Fig. 16. Structure of the SDK

#### 4.4 ModelSim

The ModelSim software supports the VCD file format for simulating circuit designs [62]. To simulate a design using ModelSim, several files need to be collected, including the design files with stimulus, working and resource libraries, and the configuration file automatically generated by the library mapping directive. Next, this design must be compiled using specific ModelSim commands, contingent on the language employed in its development [63]. Then, the "vsim" command is run on the top level module, and upon its successful loading, ModelSim progressively loads the instantiated modules and UDP (User Datagram Protocols) situated within the design hierarchy, facilitating the connections of ports and the resolution of hierarchical references. The initiation of the simulation is accomplished by setting the simulation time to 0 and employing the "run" command. Debugging can be performed using the ModelSim GUI and various commands, operations, and windows.

The transcript file generated can serve as a .do file, which functions as a rudimentary scripting language for ModelSim [62]. The .do files encompass a series of commands executable within the ModelSim command prompt, including those used during simulation. During simulation, waves can be added to observe the behavior of the design using the "add wave" command, which creates a wave in the simulation environment and assigns it to a specific input/output. Waves can also be assigned colors using the "-color" flag, such as "add wave -color yellow x" to create a yellow wave for the input x [63].

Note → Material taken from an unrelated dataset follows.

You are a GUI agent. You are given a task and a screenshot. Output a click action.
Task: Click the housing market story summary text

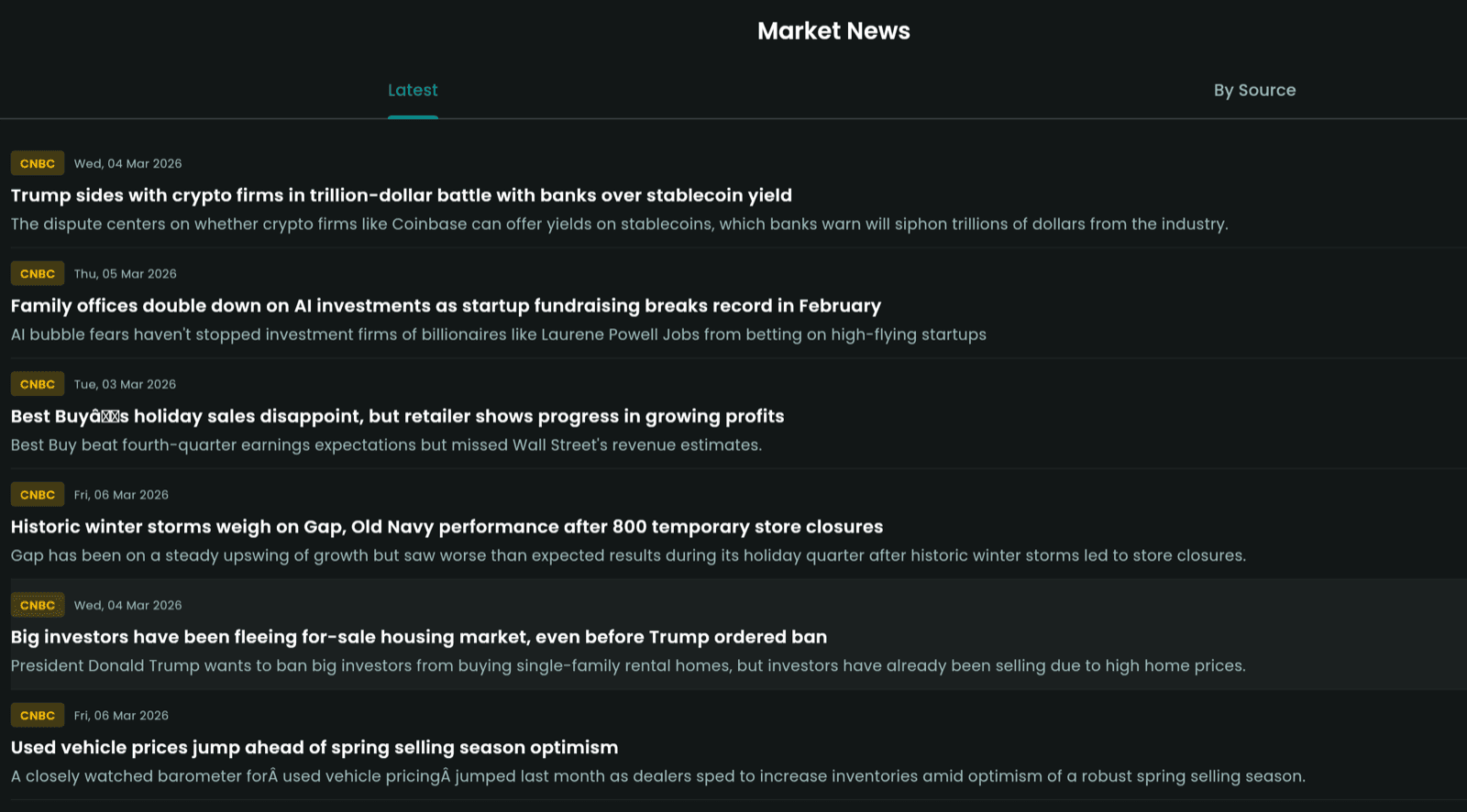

#### 4.4.1 VCD File Generation

ModelSim could provide two types of VCD file generation: the extended VCD File and the four state VCD File. As mentioned before, the four state type was chosen in this project due to its widespread utilization and extensive support as a standard format and it did not require the additional information that the extended VCD File provides. Therefore, the four state VCD File was a more efficient and suitable choice for this project. The .do file can be modified to create a VCD file for signals under the desired module, such as the module ACoreChip.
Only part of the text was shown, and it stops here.